これは私達青年にとりて重大な問題であります。
熱烈な皇魂の保持者、
天子様への忠誠をもつて終生の念願とせられて居た中佐殿が今回の義擧は、
余程重大な意義があるやうに思ひます。
否、斷言します。
重大なものが確にある。
重大なものがなくてあの温厚な人がどうして起たれやうか。
私達は三思三省すべき秋です。
「 天子様の御地位は安全ですか 」
「 お國は發展してゐますか 」
「 皇民は安心して生活してゐますか 」
私は相澤中佐殿が私に語られた言葉の二、三を發表します。
「 私が日夜憂へてゐるのはお國の事です 」
「 尊皇心程重大なものはない。尊皇心なきものは日本人ではない 」
「 永田さんは立派な現在の政府の官吏であるかも知れないが、大御心の解らない人だ 」
「 若い人は決して無謀な事をやってはいけない。
前途ある青年は、皇國を守る爲、 天子様の御爲めに生命を大切にして下さい 」
「 全世界の人々は皆天子様の赤子です。
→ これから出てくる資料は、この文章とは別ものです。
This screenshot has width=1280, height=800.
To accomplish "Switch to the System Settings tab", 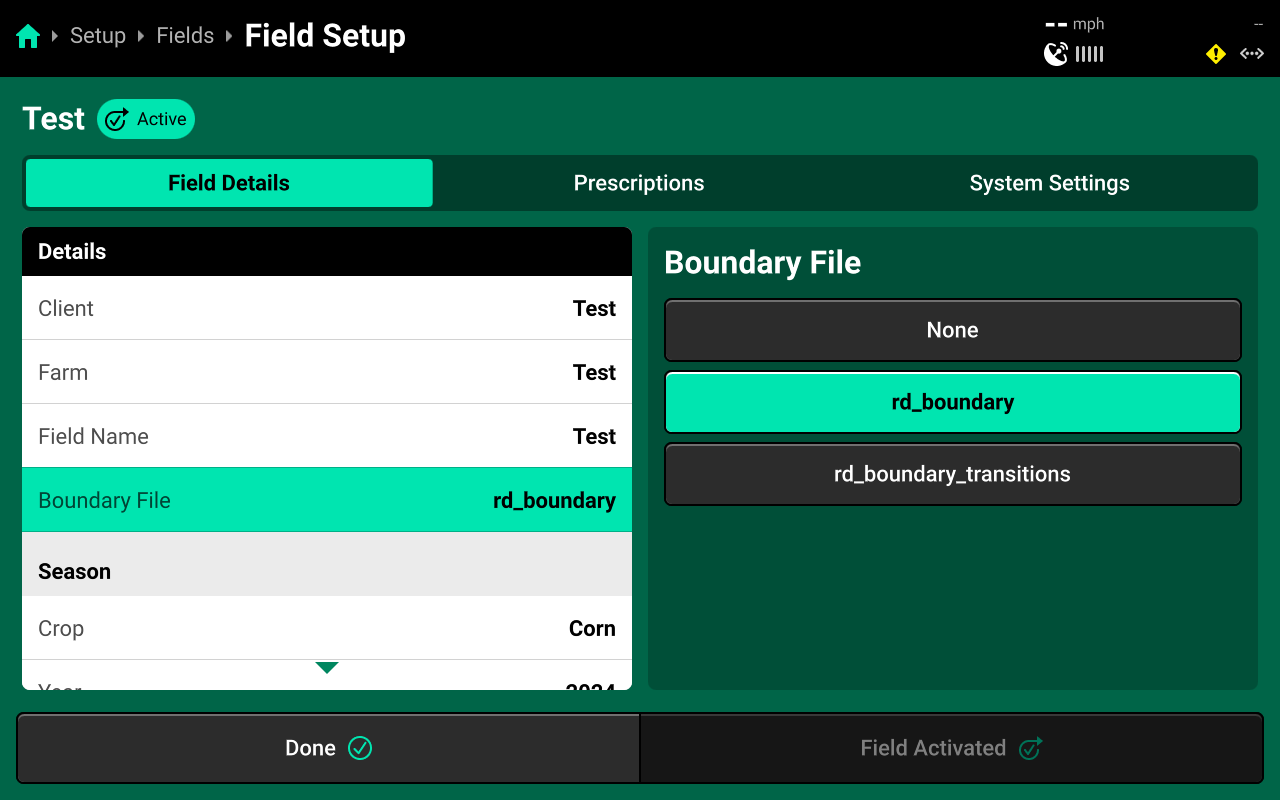I will 1050,183.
赤子お互ひに爭ふことはまちがいです 」
「 軍人の中に尊皇心の欠けてゐる人が居る。
又軍人精神の眞義の解らない人々が居るのが残念でたまらない 」
「 私達の行動は、皇道精神の命ずる処に從って動くのです。
大御心を奉じて行けばよいのです。
唯 天子様への御奉公あるのみです。